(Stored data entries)
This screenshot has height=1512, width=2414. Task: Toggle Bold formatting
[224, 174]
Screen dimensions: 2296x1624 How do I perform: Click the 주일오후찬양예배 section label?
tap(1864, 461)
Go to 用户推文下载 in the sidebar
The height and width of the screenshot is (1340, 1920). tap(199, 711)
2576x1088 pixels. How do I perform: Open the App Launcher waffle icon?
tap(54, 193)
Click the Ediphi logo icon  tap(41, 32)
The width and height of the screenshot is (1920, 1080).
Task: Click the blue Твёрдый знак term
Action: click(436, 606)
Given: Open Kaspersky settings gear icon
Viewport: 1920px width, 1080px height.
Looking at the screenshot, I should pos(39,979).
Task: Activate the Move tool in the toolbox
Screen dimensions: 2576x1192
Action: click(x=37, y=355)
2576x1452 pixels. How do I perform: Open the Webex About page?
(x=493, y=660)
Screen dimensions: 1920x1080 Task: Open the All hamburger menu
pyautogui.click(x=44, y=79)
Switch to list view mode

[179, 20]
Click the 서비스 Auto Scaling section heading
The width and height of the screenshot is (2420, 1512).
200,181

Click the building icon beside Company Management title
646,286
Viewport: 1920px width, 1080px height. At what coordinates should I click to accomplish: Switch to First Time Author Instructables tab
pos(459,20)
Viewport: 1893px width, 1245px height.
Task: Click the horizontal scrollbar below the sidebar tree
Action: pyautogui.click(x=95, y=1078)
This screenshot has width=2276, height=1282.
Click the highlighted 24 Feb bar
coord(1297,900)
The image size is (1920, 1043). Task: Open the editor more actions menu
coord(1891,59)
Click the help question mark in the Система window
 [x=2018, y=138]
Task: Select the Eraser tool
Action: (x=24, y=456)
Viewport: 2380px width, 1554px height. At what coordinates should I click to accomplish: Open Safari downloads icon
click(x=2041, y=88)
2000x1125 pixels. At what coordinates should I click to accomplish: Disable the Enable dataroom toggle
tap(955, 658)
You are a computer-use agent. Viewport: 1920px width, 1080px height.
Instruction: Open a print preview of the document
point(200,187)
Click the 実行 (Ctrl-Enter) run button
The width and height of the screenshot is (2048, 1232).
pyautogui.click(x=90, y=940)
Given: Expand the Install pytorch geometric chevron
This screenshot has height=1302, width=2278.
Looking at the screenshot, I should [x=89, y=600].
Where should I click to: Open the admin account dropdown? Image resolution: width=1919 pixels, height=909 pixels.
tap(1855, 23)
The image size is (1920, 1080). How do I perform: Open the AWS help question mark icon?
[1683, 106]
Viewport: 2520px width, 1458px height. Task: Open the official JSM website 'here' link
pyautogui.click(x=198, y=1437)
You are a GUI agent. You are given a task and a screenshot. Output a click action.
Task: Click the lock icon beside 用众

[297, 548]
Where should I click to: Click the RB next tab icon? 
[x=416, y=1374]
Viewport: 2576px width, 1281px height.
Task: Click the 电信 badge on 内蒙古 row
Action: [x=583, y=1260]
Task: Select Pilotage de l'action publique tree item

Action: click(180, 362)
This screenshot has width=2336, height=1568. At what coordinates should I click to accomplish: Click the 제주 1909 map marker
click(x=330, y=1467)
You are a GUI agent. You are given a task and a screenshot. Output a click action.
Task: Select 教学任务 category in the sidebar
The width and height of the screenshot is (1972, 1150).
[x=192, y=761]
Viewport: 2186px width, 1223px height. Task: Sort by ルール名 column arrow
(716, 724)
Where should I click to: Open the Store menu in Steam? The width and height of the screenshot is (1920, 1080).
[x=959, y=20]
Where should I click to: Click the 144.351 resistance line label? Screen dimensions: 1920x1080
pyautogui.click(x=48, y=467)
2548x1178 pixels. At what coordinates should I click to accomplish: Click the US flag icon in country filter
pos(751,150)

__DESCRIPTION OF THE TASK__: Your task is to restate, word for word, only those lines above that fall between the line holding "Task: Activate the Move tool in the toolbox" and the line holding "Click the 서비스 Auto Scaling section heading", inclusive.

__OUTPUT__:
Task: Activate the Move tool in the toolbox
Screen dimensions: 2576x1192
Action: click(x=37, y=355)
2576x1452 pixels. How do I perform: Open the Webex About page?
(x=493, y=660)
Screen dimensions: 1920x1080 Task: Open the All hamburger menu
pyautogui.click(x=44, y=79)
Switch to list view mode

[179, 20]
Click the 서비스 Auto Scaling section heading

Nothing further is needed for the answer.